# Stated task
From the first line of the listing through the line holding "pyautogui.click(x=21, y=14)", inclusive, swap every "Instruction" for "Directive". Reproduce only those lines, leaving everything else unchanged.

# Input
* start *
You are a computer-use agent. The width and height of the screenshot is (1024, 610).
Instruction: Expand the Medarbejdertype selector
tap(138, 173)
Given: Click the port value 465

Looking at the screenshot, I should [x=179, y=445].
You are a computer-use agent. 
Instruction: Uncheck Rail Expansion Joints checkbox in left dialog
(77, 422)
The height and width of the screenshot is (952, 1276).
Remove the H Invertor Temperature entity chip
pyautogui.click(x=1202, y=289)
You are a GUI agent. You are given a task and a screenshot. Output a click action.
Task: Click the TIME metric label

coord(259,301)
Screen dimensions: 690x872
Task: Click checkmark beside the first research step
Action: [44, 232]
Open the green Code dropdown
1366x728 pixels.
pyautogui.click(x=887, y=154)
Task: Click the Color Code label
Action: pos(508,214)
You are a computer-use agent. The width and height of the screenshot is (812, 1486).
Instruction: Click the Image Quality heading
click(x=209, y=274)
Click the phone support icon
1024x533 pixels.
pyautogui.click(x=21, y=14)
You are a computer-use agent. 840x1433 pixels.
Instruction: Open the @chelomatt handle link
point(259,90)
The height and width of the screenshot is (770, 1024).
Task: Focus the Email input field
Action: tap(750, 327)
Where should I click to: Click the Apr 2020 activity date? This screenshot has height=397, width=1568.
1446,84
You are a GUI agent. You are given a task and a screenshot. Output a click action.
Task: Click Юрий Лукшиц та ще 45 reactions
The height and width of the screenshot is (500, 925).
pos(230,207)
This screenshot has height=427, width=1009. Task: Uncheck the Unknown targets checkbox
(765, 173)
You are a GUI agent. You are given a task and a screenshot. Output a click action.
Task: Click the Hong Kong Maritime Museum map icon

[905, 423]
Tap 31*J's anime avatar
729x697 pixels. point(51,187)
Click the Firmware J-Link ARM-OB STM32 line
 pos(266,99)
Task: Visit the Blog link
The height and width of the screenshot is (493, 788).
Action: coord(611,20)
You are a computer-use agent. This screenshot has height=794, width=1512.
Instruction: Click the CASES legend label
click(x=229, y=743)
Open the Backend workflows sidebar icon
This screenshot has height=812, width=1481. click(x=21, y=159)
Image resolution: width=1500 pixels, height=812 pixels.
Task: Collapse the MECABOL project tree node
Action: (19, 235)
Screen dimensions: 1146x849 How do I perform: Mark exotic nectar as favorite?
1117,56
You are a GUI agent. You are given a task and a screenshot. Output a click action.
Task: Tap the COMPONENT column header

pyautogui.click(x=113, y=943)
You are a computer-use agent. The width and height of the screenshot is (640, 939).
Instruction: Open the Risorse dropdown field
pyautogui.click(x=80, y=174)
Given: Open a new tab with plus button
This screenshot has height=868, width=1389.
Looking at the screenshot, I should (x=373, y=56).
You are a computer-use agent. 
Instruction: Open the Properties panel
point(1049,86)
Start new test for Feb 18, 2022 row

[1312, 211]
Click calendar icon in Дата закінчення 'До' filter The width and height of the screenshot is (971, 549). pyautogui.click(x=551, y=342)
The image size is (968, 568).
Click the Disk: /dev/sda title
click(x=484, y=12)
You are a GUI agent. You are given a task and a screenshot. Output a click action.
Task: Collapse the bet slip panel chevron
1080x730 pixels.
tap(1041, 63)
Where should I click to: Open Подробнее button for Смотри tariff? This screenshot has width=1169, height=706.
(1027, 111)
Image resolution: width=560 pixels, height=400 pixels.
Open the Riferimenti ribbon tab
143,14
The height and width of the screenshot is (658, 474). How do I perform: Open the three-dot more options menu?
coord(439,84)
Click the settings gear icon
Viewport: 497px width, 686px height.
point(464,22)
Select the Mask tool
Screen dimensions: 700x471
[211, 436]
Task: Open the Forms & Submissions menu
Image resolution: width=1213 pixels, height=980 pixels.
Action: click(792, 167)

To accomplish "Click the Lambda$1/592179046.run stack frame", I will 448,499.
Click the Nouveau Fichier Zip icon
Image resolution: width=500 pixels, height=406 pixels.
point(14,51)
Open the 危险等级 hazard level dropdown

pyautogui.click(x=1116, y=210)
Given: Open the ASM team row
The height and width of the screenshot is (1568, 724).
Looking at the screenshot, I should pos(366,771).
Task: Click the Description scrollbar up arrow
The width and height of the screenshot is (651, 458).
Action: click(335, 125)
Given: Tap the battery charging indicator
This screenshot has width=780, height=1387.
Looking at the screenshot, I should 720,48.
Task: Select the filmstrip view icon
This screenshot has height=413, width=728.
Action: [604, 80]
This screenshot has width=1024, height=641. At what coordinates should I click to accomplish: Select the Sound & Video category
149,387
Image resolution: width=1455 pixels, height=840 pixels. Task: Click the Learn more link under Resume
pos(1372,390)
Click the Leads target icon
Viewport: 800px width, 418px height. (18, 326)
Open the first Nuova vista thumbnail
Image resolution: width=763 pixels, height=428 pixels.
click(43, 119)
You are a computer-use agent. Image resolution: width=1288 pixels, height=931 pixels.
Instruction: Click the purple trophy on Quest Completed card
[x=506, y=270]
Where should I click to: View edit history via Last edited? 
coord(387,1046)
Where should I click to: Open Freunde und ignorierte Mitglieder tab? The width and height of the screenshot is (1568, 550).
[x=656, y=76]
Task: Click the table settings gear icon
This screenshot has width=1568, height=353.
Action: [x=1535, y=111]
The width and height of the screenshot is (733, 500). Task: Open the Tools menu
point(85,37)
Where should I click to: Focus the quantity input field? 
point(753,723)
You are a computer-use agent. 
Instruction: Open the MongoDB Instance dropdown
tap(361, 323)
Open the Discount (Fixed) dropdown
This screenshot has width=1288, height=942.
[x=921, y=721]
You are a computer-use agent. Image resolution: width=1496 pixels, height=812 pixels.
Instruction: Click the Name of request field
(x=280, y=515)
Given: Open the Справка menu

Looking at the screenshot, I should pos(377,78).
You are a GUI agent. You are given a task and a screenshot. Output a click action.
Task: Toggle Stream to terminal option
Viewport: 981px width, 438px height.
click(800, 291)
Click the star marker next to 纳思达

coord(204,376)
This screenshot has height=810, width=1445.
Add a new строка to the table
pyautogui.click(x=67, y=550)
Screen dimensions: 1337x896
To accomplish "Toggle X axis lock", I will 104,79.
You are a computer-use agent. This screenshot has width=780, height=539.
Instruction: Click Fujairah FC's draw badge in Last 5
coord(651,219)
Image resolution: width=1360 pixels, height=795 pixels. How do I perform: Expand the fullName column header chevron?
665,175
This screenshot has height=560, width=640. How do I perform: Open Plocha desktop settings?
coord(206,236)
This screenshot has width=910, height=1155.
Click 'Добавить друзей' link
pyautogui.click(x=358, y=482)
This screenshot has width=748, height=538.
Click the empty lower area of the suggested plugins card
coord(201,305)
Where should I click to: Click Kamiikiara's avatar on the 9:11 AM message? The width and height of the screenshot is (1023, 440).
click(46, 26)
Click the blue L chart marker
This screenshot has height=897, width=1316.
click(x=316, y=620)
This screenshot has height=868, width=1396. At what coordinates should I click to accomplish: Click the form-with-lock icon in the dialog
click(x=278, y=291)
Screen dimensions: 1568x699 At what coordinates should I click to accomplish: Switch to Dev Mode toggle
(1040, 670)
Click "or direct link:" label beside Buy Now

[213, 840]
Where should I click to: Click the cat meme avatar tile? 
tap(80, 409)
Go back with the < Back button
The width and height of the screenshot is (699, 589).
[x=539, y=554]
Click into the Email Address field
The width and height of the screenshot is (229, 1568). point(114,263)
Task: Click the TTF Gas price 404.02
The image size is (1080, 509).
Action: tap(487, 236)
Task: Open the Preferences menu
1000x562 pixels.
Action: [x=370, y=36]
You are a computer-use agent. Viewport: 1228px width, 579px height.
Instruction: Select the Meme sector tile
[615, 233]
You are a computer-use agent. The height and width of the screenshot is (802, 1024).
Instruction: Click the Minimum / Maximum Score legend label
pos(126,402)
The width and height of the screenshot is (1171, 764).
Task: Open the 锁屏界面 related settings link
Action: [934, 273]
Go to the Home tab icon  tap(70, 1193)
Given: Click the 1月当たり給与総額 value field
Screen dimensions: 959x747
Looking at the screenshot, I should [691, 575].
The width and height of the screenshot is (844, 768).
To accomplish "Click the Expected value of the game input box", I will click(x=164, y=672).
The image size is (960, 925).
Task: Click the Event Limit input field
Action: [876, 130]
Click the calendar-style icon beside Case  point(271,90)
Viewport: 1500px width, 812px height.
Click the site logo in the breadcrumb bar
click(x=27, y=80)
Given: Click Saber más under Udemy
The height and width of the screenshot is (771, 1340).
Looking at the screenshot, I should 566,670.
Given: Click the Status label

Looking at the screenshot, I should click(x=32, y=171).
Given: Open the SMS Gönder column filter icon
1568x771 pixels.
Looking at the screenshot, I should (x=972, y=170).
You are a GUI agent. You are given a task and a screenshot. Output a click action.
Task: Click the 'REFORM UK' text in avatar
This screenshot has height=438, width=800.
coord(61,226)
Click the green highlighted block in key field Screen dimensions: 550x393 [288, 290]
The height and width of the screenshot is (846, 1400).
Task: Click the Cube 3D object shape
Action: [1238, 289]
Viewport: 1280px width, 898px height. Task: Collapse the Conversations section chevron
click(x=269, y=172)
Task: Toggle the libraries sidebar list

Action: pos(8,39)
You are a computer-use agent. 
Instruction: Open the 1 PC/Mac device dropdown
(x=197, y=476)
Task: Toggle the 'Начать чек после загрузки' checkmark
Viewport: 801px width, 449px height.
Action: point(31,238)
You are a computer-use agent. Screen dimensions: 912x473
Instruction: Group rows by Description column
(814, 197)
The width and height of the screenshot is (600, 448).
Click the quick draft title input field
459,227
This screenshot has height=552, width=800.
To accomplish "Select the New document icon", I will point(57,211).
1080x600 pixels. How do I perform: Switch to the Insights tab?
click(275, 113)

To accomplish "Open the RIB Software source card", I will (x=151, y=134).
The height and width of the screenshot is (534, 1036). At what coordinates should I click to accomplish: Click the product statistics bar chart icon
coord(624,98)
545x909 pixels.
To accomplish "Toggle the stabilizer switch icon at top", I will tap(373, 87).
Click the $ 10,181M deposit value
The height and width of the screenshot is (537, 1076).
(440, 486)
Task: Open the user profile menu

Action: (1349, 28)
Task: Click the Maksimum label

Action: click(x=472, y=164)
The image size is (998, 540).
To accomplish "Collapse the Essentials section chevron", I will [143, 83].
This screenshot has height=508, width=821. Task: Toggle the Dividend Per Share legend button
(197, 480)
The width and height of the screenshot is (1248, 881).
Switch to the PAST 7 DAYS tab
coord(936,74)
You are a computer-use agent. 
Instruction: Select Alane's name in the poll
* end *
# Task output
You are a computer-use agent. The width and height of the screenshot is (1024, 610).
Directive: Expand the Medarbejdertype selector
tap(138, 173)
Given: Click the port value 465

Looking at the screenshot, I should [x=179, y=445].
You are a computer-use agent. 
Directive: Uncheck Rail Expansion Joints checkbox in left dialog
(77, 422)
The height and width of the screenshot is (952, 1276).
Remove the H Invertor Temperature entity chip
pyautogui.click(x=1202, y=289)
You are a GUI agent. You are given a task and a screenshot. Output a click action.
Task: Click the TIME metric label

coord(259,301)
Screen dimensions: 690x872
Task: Click checkmark beside the first research step
Action: [44, 232]
Open the green Code dropdown
1366x728 pixels.
pyautogui.click(x=887, y=154)
Task: Click the Color Code label
Action: pos(508,214)
You are a computer-use agent. The width and height of the screenshot is (812, 1486).
Directive: Click the Image Quality heading
click(x=209, y=274)
Click the phone support icon
1024x533 pixels.
pyautogui.click(x=21, y=14)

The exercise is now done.